4.3.2 执行offline datafile 操作
sql> alter database datafile 7 offline drop;
database altered.
sql> set line222
sql> col name for a60
sql> select a.file#,a.name,a.recover,a.checkpoint_change#,status from v$datafile_header a;
file# name recove checkpoint_change# status
---------- ---------------------------------------------------- ------ ------------------ --------------
1 /u01/app/oracle/oradata/test/system01.dbf 4593921 online
2 /u01/app/oracle/oradata/test/sysaux01.dbf 4593926 online
3 /u01/app/oracle/oradata/test/undotbs01.dbf 4593924 online
4 /u01/app/oracle/oradata/test/users01.dbf 4593926 online
5 /u01/app/oracle/oradata/test/example01.dbf 4593924 online
6 /u01/app/oracle/oradata/test/test01.dbf 4593926 online
7 /u01/app/oracle/oradata/test/test02.dbf 4592370 offline
sql> recover database using backup controlfile until cancel;
ora-00279: change 4593921 generated at 07/09/2022 12:48:34 needed for thread 1
ora-00289: suggestion : /home/oracle/1_41_1104664055.dbf
ora-00280: change 4593921 for thread 1 is in sequence #41
specify log: {=suggested | filename | auto | cancel}
auto
ora-00279: change 4593946 generated at 07/09/2022 12:48:50 needed for thread 1
ora-00289: suggestion : /home/oracle/1_42_1104664055.dbf
ora-00280: change 4593946 for thread 1 is in sequence #42
ora-00278: log file '/home/oracle/1_41_1104664055.dbf' no longer needed for
this recovery
ora-00308: cannot open archived log '/home/oracle/1_42_1104664055.dbf'
ora-27037: unable to obtain file status
linux-x86_64 error: 2: no such file or directory
additional information: 3
结论:recover不在需要37、38 两个已经被删除的archive log,正常完成recover 操作。

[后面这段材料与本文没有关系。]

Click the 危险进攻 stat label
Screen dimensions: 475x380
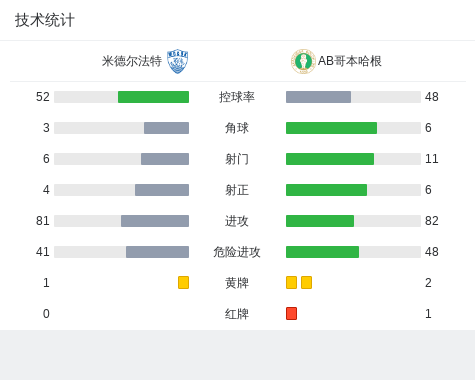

4.3.3 查看redo logfile & tempfile
-- 确保redo logfile & tempfile路径存在或者rename file
sql> select member from v$logfile;
member
------------------------------------------------------------------------------------------------------------
/u01/app/oracle/oradata/test/redo01.log
/u01/app/oracle/oradata/test/redo02.log
/u01/app/oracle/oradata/test/redo03.log
sql> select name from v$tempfile;
name
------------------------------------------------------------
/u01/app/oracle/oradata/test/temp01.dbf
4.3.4 open数据库
sql> alter database open resetlogs;
database altered.
4.4 验证数据
sql> select count(*) from sxc.test2 ;
count(*)
----------
157838
sql> select count(*) from sxc.test1 ;
select count(*) from sxc.test1
*
error at line 1:
ora-00376: file 7 cannot be read at this time
ora-01110: data file 7: '/u01/app/oracle/oradata/test/test02.dbf'
4.5 尝试删除datafile 7
sql> alter tablespace test drop datafile '/u01/app/oracle/oradata/test/test02.dbf';
alter tablespace test drop datafile '/u01/app/oracle/oradata/test/test02.dbf'
*
error at line 1:
ora-03264: cannot drop offline datafile of locally managed tablespace
结论:datafile 7 删除报错,如果一定要处理的话,可以通过bbed的方式去修复后删除。